The story progresses with Kelsier, Breeze and Hammond trying to rally the people and build an army, while Vin and Marsh infiltrate the ruling class as spies.

Like many others have said before me: the magic system is where The Final Empirereally shines. Sanderson sets up a detailed, job oriented system called Allomancy, which involves the ingestion and burning of certain metals, each having their own magical attribute. The system is very specific in what the different metals are able to do. Those who are able to use this power are called Mistings, and are limited to one power a piece. Then there are the extra-special people, Mistborn, who can use the whole bunch. Mistings are rare, and Mistborn even more so. Naturally, our two heroes are both Mistborn. They’d have to be. Right?

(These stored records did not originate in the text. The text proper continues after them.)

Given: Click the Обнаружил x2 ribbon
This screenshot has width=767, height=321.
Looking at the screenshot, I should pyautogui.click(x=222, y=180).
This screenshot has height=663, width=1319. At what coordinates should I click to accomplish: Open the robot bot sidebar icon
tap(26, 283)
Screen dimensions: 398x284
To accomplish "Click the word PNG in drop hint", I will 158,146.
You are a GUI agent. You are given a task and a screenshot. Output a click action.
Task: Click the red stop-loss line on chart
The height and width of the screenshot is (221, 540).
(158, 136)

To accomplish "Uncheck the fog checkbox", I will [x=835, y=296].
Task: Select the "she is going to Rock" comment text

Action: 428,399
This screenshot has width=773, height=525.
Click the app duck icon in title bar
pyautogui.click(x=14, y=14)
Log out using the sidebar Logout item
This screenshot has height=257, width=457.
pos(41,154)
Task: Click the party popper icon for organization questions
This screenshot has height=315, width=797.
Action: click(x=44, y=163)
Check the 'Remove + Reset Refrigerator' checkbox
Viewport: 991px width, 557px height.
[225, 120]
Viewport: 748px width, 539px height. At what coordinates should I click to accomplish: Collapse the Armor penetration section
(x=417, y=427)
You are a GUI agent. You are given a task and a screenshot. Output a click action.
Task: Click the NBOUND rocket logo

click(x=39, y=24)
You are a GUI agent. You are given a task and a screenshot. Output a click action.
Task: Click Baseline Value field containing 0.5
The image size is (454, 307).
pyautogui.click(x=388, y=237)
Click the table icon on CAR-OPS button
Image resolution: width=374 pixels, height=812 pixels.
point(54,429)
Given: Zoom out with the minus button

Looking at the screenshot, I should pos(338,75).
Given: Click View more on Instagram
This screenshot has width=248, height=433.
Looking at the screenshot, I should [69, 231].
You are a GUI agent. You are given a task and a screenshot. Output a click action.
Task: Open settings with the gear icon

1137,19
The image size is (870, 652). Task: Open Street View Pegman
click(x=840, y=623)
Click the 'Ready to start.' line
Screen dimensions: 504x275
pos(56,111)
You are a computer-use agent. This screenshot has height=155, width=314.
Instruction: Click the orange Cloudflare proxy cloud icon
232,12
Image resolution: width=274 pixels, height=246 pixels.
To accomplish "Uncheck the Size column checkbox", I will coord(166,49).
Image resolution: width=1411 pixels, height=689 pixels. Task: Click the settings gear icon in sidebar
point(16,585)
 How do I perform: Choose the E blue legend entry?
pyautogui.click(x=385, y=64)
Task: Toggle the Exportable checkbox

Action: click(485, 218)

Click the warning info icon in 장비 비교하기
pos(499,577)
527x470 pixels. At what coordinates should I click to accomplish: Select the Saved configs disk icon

It’s a difficult system to explain, so I’m not going to attempt to sum it up any further. Indeed, the author goes through much effort to explain it within the book, and I think that it needs those lengthy explanations to be understood fully. Even though the plot sometimes got stalled by it, the system itself was interesting enough that I didn’t mind.

Wait a minute. Wasn’t I talking about how Sanderson compares to Jordan? Well, outside of the level of detail in the magic system, which he manages better than Jordan, each chapter is begun with an excerpt detailing parts of the Hero of Ages journey to save the world from the mysterious Deepness. Written as journal entries in the Hero’s own voice, they often express self doubt of whether he is qualified for the job. It is those passages that resonate with Jordan’s influence. Even though we see precious little of him, the Hero’s tale holds a similarity to that of Rand al’Thor, and raises many of the same questions. Does the Hero fail? Or does he succeed and, corrupted by power, become the Lord Ruler? It is a mystery that permeates The Final Empire, never allowing you to fully grasp what actually happened until he wants you to know.

Besides the mystery of the Lord Ruler and the Hero of Ages, there are many others questions that compelled me along the book: What is the power of the Terris people? Why did Vin’s brother, Reen, abandon her? How did he betray her? Are the nobles really as bad as Kelsier believes them to be, or are they secretly just as oppressed as the skaa? How do the Inquisitors function? What does the mysterious eleventh-metal do?  Where did the mists come from? What was the Deepness? Can the god-like Lord Ruler even be killed?

All but one of those questions are answered in the end. Have to save something for the next book after all.

But one more question remains: Is Brandon Sanderson the right choice to finish The Wheel of Time? I think so. He’s already written a story that, except for the different magic systems, could serve as its, unofficial, sequel.

Overall Impression: Fantastic.

Final Thoughts: The Final Empire is exciting, clever, and, at times, thought provoking. With religious overtones, and deft political maneuvering, the plot is well paced, and manages to stay intriguing all the way through.